■ Ausgewählter Text ■
◇ ◇ ◇
Immer wieder lese oder höre ich auch diesen oder ähnlichen Satz: "Ich hatte einen Notkaiserschnitt, zum Glück, denn sonst wären ich oder mein Kind gestorben." Und ja, ich bin absolut der Meinung, zum Glück gibt es heute die Möglichkeit des Kaiserschnittes, wenn WIRKLICH Gefahr für Mutter und Kind besteht. Aber heute wird ein Kaiserschnitt auch oft in irgendeiner Form provoziert und ich möchte sogar glauben, nicht immer mit Absicht. Aber um auf den Satz zu Beginn des Abschnittes zurückzukommen: nicht selten hätte es auch gar nicht so weit kommen müssen, dass Gefahr für Mutter und Kind besteht. 

Genau so oft hört man: "Ui, Wehen, die tun so unglaublich weh, das ist der schlimmste Schmerz überhaupt". Ja, mein Gott, was löst denn das in den Frauen aus? Natürlich können Wehen schmerzvoll sein, aber dieser Satz frisst sich in den Köpfen der Frauen fest und löst so wiederum eine Abwehrhaltung aus. Unterschätze nie die Macht der Gedanken! Wäre es nicht schöner, wir würden unseren Freundinnen und Töchtern weitergeben, wie wir uns unter der Geburt verhalten können, damit wir mit den Wehen - die ja dazu da sind unser geliebtes Kind auf die Welt zu bringen - umgehen können? 

Wir sind heute soweit, dass wir das als normal akzeptieren, was uns tagtäglich unter der Geburt passiert. Und da möchte ich nun den Link zu meiner eigenen Person machen. Auch ich habe Schlimmes unter der Geburt erlebt. Ich mag mich jetzt noch an die beiden Sätze erinnern, wie wenn es gestern war: "Wir hören sie schon schreiben, aber wir können nichts machen"  (Wir haben einfach keine Zeit) und "Oh, jetzt hat ihr Kind Temperatur. Durch Fieber können im Fall ganz viele schlimme Krankheiten entstehen". Dies ein paar Tage nach der Geburt, als meine Tochter noch auf der Neo war und ich - gepeinigt und verängstigt dastand und dachte, ihr letztes Stündlein hätte geschlagen. Man kann das doch auch etwas anders formulieren. Das sind jetzt nur zwei Beispiele, die mich noch lange beschäftigt haben.

Wie dem auch sei. Kurz nach der Geburt meiner zweiten Tochter habe ich das erste Mal über Doulas gelesen. Und da wusste ich: genau das hat mir während meinen Schwangerschaften, Geburten und im Wochenbett gefehlt. Ich bin überzeugt, dass unter anderem durch die liebevolle Unterstützung einer Doula vieles anders gekommen wäre. Und genau darum habe ich dann die Ausbildung zur Doula gemacht, weil ich mir wünsche, dass andere Frauen einen besseren Start in die Mutterschaft haben. Und das ist es, was mir die Kraft gibt für meine Arbeit. Eine Arbeit, die nicht immer nur einfach und schön ist, die auch viel Durchhaltewillen braucht, bei denen es Rückschläge gibt und die oft anstrengend ist. Aber das Resultat, das tiefe Glück, wenn es einer Frau hilft, wenn sie mich hat, lässt sich nicht in Gold aufwiegen.
◇ ◇ ◇
Setzen Sie den Text über Geburtserfahrungen und die Arbeit als Doula im Anschluss an seinen letzten Satz fort. Die nachfolgenden Zeilen stehen in keinem Zusammenhang mit dem Text.
◇ ◇ ◇
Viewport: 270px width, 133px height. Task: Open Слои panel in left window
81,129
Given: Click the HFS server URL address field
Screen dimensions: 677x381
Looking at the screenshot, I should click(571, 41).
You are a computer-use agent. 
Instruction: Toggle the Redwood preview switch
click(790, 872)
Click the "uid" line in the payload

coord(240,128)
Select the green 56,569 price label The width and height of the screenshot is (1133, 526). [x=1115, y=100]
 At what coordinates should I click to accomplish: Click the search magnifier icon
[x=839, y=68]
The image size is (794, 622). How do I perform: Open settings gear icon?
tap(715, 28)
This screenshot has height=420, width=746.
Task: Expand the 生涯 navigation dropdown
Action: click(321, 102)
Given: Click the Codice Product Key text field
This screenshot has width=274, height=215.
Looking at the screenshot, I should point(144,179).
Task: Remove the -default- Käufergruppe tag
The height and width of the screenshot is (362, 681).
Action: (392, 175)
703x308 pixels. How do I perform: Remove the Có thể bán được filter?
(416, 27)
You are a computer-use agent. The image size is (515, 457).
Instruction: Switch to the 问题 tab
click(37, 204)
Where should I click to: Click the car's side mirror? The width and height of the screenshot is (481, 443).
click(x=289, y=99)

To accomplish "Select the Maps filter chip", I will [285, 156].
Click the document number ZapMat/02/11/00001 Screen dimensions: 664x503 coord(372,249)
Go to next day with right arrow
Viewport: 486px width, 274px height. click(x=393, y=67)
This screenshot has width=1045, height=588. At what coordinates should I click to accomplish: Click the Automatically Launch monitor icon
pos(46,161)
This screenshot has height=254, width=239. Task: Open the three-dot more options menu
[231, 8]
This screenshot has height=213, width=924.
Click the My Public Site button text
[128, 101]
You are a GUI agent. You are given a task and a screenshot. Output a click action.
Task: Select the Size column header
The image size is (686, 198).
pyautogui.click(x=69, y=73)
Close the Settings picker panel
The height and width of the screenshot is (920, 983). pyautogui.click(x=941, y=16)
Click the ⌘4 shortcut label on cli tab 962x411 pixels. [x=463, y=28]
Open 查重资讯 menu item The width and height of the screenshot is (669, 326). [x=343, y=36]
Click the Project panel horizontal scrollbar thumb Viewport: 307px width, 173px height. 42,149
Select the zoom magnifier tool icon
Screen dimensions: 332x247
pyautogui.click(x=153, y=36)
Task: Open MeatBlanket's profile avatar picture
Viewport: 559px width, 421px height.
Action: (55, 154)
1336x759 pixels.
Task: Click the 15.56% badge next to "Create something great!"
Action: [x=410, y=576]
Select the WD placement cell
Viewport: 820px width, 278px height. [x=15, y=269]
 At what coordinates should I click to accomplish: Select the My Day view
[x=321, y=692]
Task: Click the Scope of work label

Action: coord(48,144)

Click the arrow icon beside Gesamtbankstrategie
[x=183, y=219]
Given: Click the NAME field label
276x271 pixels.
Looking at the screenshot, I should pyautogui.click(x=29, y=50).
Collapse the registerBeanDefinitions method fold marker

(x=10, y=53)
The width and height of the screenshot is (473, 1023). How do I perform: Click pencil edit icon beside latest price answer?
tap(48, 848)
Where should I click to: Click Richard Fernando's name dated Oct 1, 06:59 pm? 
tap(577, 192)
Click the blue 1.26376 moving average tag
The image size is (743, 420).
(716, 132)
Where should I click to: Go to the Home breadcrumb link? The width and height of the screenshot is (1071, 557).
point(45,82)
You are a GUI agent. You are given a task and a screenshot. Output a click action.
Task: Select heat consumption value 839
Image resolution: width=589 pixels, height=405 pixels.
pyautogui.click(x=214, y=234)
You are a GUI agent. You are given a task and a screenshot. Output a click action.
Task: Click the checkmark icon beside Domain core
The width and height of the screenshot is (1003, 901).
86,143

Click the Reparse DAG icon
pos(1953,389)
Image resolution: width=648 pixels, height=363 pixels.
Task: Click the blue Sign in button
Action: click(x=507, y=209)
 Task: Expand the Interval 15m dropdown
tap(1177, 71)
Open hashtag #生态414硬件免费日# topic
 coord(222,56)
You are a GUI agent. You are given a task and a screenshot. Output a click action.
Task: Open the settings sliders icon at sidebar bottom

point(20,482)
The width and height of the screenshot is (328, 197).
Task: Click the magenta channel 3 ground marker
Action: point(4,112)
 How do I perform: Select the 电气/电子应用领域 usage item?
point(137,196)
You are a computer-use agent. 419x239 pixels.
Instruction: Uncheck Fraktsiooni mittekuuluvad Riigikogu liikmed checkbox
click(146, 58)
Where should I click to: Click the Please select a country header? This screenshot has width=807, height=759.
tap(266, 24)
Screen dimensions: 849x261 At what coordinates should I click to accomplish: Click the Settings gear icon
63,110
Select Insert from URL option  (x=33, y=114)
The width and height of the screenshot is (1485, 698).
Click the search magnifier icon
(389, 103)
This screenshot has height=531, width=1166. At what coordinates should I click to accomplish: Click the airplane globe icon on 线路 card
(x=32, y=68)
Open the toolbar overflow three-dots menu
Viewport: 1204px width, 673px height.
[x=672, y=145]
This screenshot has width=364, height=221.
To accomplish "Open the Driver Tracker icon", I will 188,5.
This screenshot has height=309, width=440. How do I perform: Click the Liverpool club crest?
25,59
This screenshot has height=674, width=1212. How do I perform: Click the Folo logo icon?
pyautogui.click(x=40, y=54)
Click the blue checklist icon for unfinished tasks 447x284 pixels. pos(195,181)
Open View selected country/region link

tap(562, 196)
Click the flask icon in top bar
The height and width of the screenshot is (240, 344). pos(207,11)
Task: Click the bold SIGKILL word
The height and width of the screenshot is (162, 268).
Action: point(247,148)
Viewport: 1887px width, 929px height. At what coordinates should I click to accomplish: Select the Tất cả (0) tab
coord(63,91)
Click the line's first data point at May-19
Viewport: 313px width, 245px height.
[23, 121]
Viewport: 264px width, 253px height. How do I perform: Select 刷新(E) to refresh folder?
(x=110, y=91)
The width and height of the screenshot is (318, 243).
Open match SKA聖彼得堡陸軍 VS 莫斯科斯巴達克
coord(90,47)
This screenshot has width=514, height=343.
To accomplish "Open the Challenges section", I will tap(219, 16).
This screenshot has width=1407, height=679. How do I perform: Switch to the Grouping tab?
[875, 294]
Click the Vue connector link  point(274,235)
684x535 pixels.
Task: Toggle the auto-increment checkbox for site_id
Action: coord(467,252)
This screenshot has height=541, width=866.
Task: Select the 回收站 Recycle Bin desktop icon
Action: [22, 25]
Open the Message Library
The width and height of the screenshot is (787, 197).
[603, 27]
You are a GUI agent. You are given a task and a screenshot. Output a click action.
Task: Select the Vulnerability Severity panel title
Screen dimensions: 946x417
◇ ◇ ◇
■ Lösung ■
Doch leider braucht es einfach noch so viele Pionierarbeit, das braucht einen langen Schnauf, denn ab und zu kommt Gegenwind, wenn man nicht damit rechnet. Aktuell bin ich zum Beispiel auf Pikett, in der Hoffnung, dass ich nicht zur Geburt gerufen werden. Wieso das? Meine Schwangere hat heimlich von einer Hausgeburt geträumt und durch Aufklären, Mut  machen, Abklärungen, mit ihr diesen Prozess gehen, soll das mit der Hausgeburt nun doch noch kurzfristig klappen. Leider möchte die Hausgeburtshebamme, auf keinen Fall, dass eine Doula dabei ist. Und so bin ich halt nun auf Pikett für den geringen Fall, dass eine Verlegung ins Spital nötig wäre. Aber ich bin gutes Mutes und ich sende meiner Schwangeren in Gedanken all die guten Wünsche die sie braucht. Schade, dass das manchmal so kommt. Aber das ist zum Glück eine der wenigen negativen Situationen, die ich bisher mit anderen Fachpersonen erlebt habe. Es gab bisher mehrheitlich positive Begegnungen. Wie den Frauen, versuche ich ihnen mit offenem  Herzen zu begegnen und sie so zu nehmen, wie sie sind. 

Gemeinsam können wir den Schwangeren und ihren Familien eine gute Geburt und einen tollen Start in die Elternschaft ermöglichen.